→ **TASK SET**:
A. Answer these about the comedy review, one line each:
(i) In which theater did the performance take place?
(ii) What instrument accompanied the Russian songs?
(iii) What was the title of the monologue that opened the Russian section?
B. Carry on the comedy review from its last sentence with the next passage.

Showing posts with label music. Show all posts
Showing posts with label music. Show all posts

Sunday, 28 January 2024

Fritters, Blinis and Bristin: an Evening of Comedy - Review



J Productions, the brainchild of theatre impresario Julia Holden, returned to Milan’s Teatro Filodrammatici on Wednesday 24th January, serving up a highly unusual and memorably tasty comic concoction. Directed by Justin Butcher and featuring an excellent ensemble cast (Stephen Guy Daltry, Rupert Mason, Jennie Eggleton and Butcher himself) Fritters, Blinis and Bristin: an Evening of Comedy offered food for thought and laughs galore.

You’ve definitely heard of fritters. You've probably heard of blinis (even if you've never eaten one). But Bristin?? Unless you’re a hard-core fan of Dario Fo (winner of the 1997 Nobel Prize in Literature), I doubt that word will ring a bell. Fear not, however - all will be revealed soon.

So, hopefully you've worked up a healthy appetitie: let’s tuck in. 

The programme was in two parts beginning with the fritters and blinis (the latter being East European pancakes buttered and served with smoked salmon or caviar. Anton Chekhov couldn’t get enough of them when he visited Siberia – and even wrote a story about a blini to die for). Before the interval, we were treated to three Chekhov one-act plays, vaudeville farces in fact. Farce may not be something you associate with the angsty samovar-centred drawing-room-and-veranda-based tragedies of Russia’s best-known dramatist. But apparently he churned them out when he was getting started (although his English Wikipedia page barely mentions them). 

Russian blinis with red caviar, sour cream and dill. Image: Cooking the World

Accompanied by Stephen Guy Daltry on the accordion, the show kicked off with a selection of Russian songs, which were also interspersed throughout the fritter- and blini-based segment as palate cleansers of sorts. (The company’s Kalinka got the audience clapping in time to the music: a slightly odd sensation, given the ongoing war between Ukraine and Russia. It should be noted, however, that the J Productions presentation of Under Milk Wood starring Guy Masterson-Mastroianni, staged in the same theatre in 2022, was in aid of Ukrainian refugees. Justin Butcher himself is an outspoken champion of human rights.)

Audience at the Teatro Filodrammatici

The first course in this Russian section took the form of a monologue entitled The Evils of Tobacco. A twitchy, snuff-taking gentleman, the henpecked husband of a penny-pinching harridan who rules her academy for young ladies (and hubby) with a rod of iron, is supposed to be delivering a scientific lecture warning his audience of the dangers of the “noxious weed” but he is constantly sidetracked from his main aim, griping and sniping at the woman who has made his life a misery. Rupert Mason’s delivery was flawless: the taut, nervous husband gradually takes the audience deeper into his confidence, finally uttering howls of long-suppressed despair before finally realising he has gone too far and withdrawing back into the straitjacket of his quiet desperation. In fact, as with all three fritters and blinis on offer here, the laughter has a bitter aftertaste of the kind we associate with the best 1970s British sitcoms: Steptoe & Son, Rising Damp, etc. People trapped in situations that would be tragic if they weren’t funny. (Mr Blini, anyone?)

→ **INFORMATION SHOWN**:
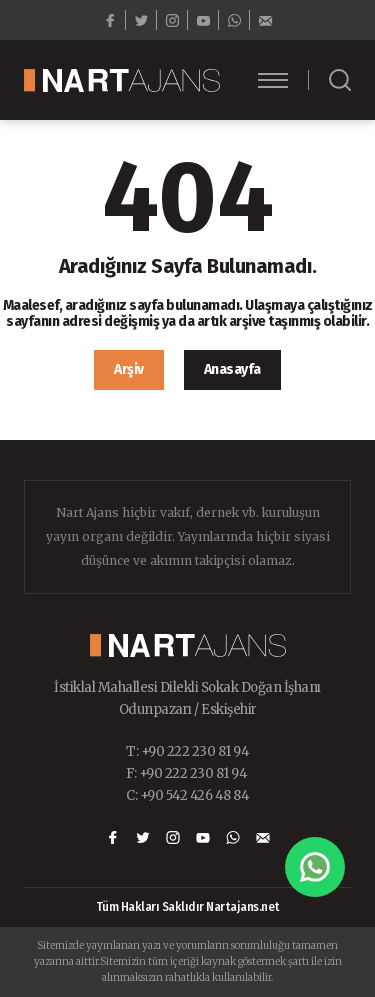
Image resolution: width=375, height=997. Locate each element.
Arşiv (129, 369)
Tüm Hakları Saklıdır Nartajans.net (188, 907)
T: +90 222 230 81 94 (187, 751)
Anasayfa (232, 369)
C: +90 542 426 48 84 (187, 795)
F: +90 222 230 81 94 (186, 773)
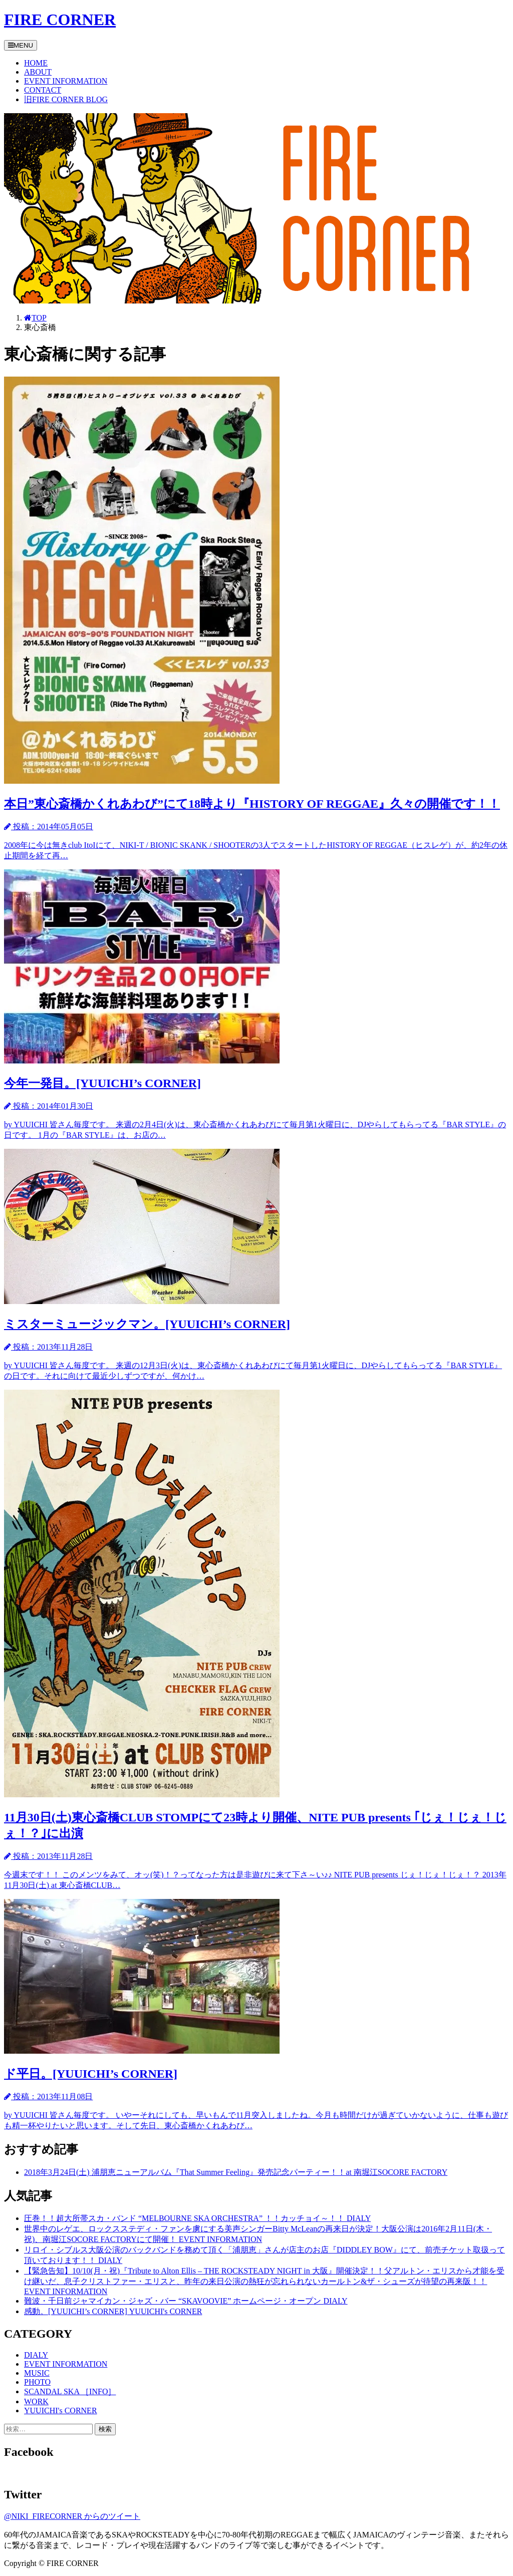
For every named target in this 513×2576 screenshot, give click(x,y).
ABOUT (38, 72)
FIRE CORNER (60, 20)
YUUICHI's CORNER (60, 2410)
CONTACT (42, 90)
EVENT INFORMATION (65, 81)
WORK (36, 2401)
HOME (36, 63)
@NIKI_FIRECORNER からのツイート (72, 2516)
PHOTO (37, 2382)
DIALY (36, 2355)
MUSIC (37, 2373)
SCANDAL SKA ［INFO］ (70, 2391)
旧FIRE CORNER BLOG (66, 99)
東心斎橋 (40, 327)
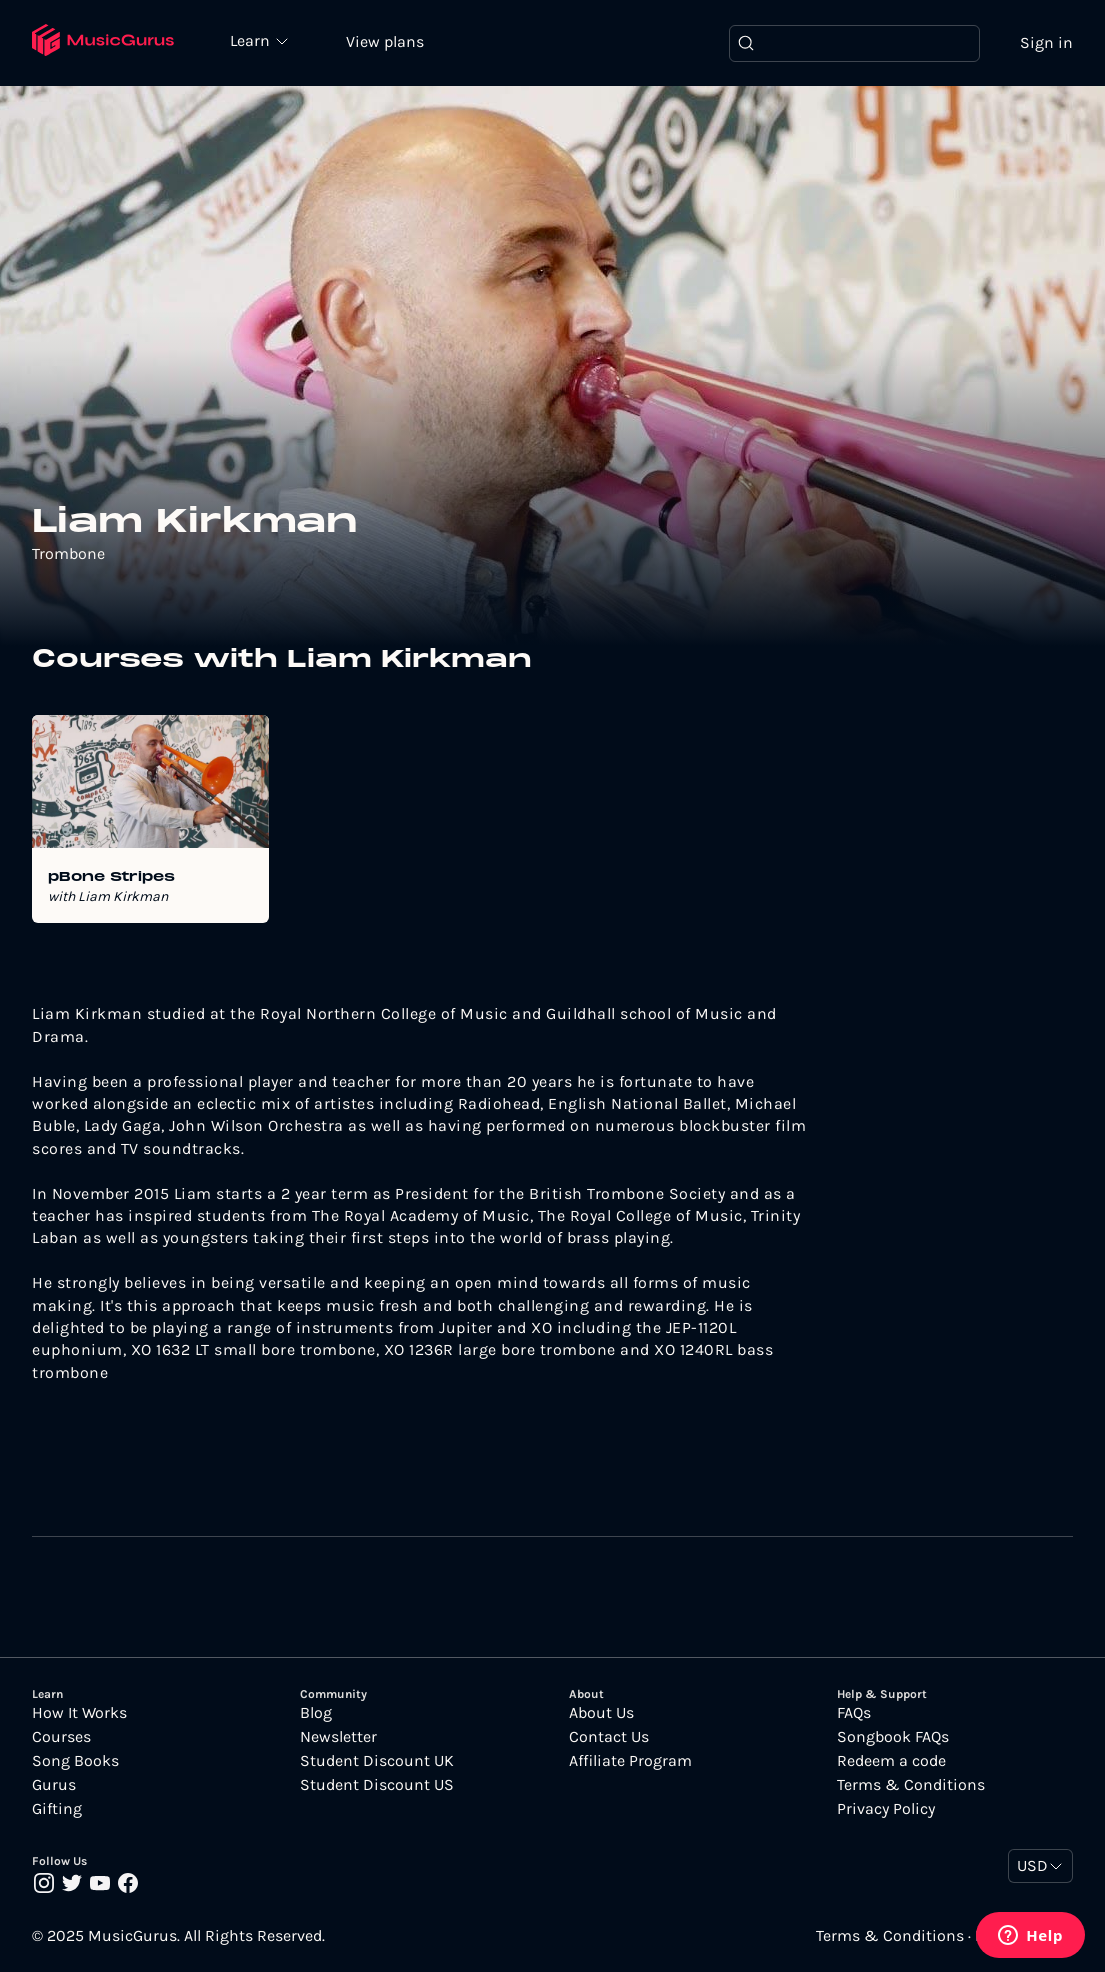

→ **EXPECTED RESPONSES**:
A.
(i) Milan's Teatro Filodrammatici
(ii) The accordion
(iii) The Evils of Tobacco

B.
Rupert Mason as the ageing vaudevillian and Stephen Guy Daltry as the prompter in Swansong

Next up was Swansong. An ageing actor (Mason again) finds himself alone in the theatre after the audience has left and the lights have gone out. He is startled by what he takes for an apparition: a ghostly figure combining Scrooge in a long white nightshirt and cap holding a candle with at least one of the Christmas ghosts: it turns out to be the theatre's old prompter (played by Daltry) who reveals that he sleeps in the theatre at night. Initially wallowing in self-pity, the old vaudevillian eventually rouses himself and relives his on-stage triumphs, belting out his greatest hits, including Hamlet and King Lear with the prompter feeding him his lines. As the has-been harangues the storm in the heath scene from Lear, the prompter drums up some thunder on a tambourine. They make an odd couple that recalls Ronald Harwood’s The Dresser, memorably brought to life on screen by Albert Finney as Sir, gradually sinking into dementia with his very own Fool at his side, the eponymous dresser, Norman (played by Tom Courtenay).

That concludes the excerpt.